On Behalf of | Jul 15, 2016 | Estate Valuation |

Last week’s post on this blog discussed how the Minnesota estate tax differs slightly from the federal estate tax. The post also discussed how the estate tax Minnesota can present issues that lead to probate litigation. With that in mind, it may be helpful for our Saint Paul, Minnesota, readers to understand more about how the estate tax is figured.

Only a handful of estates in Minnesota actually are subject to the estate tax. If the value of the estate is less than $1.6 million, then the estate is exempt from the Minnesota estate tax, and the heirs of such an estate need not worry about paying.
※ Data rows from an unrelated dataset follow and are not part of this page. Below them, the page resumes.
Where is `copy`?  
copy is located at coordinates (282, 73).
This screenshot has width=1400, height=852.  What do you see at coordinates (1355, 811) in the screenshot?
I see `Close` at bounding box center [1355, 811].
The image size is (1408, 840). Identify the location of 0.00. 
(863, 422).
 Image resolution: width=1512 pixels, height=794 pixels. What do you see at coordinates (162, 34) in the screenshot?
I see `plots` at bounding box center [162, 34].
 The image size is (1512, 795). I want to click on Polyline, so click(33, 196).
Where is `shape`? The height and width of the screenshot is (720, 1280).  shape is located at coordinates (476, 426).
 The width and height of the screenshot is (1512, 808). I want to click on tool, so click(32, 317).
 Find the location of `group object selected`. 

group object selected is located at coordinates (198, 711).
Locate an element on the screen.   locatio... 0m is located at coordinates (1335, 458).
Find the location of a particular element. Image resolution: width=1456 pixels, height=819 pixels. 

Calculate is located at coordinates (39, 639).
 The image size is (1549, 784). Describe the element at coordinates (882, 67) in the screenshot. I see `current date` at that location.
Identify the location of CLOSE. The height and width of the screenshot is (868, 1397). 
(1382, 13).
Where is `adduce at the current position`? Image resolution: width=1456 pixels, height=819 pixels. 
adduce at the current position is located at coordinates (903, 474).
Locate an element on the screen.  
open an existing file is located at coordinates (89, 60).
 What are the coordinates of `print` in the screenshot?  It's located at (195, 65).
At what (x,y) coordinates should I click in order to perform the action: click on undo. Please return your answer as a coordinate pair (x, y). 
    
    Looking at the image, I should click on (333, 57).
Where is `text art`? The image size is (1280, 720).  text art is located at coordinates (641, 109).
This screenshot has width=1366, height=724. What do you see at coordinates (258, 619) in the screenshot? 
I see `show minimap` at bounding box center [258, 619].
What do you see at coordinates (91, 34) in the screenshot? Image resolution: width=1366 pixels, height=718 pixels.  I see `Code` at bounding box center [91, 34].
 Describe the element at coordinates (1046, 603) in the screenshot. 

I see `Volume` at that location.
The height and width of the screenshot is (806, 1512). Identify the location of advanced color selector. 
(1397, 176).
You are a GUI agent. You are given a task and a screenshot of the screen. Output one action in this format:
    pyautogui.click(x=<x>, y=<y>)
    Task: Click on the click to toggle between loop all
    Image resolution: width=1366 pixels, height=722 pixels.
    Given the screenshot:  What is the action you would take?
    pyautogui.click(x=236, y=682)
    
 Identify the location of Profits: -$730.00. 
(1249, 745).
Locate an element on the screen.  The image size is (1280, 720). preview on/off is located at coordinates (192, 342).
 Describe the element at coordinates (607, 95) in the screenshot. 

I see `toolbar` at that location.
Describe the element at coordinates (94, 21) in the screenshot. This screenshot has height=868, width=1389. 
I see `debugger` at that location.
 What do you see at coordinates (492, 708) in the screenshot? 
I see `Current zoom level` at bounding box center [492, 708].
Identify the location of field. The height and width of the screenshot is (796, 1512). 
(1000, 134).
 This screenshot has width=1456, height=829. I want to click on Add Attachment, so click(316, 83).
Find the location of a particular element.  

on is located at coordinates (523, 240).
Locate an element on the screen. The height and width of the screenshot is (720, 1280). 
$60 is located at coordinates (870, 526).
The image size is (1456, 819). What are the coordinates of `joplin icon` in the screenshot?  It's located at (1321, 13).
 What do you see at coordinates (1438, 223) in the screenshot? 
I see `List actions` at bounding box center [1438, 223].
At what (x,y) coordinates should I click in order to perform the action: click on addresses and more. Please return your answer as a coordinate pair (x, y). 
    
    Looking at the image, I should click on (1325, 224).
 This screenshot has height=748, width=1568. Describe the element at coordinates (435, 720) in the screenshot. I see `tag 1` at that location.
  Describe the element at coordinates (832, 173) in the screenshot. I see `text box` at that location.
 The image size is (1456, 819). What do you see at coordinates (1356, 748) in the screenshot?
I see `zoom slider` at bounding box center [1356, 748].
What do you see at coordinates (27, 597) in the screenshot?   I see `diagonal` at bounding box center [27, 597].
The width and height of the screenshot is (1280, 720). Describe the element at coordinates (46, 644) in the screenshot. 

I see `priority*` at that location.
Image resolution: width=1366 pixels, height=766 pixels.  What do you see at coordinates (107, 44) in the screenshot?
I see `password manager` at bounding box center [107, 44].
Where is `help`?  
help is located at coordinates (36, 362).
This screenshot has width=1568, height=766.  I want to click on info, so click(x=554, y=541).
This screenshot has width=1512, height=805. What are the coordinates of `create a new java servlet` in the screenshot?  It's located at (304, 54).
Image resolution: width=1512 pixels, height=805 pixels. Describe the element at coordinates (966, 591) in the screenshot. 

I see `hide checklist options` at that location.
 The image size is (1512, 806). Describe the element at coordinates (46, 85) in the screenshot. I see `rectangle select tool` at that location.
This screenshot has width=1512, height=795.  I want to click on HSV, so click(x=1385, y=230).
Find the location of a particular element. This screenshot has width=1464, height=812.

Assuming that the estate has been planned properly, spouses can, by transferring to each other, effectively double their combined exemption to $3.2 million.

Those estates that do happen to be valued over the exemption amount will be subject to a tax that, in 2015, was between 10 percent and 16 percent of the value of the estate that is above the exemption amount. Minnesotans should also be aware that, relatively recently, the state passed a law that will effectively assume that any large gifts made within 3 years of a resident’s death were made to avoid paying estate tax. Therefore, such gifts will be counted as assets of the estate during the estate valuation process.

As one might be able to see by reading this, a lot depends on a correct and complete valuation of an estate. While estate valuation obviously affects how much an heir will receive from an estate, it also potentially affects how much of an estate will have to go to pay off estate taxes. It is therefore important for a person who has concerns about whether an estate is being valued correctly to know his or her legal options.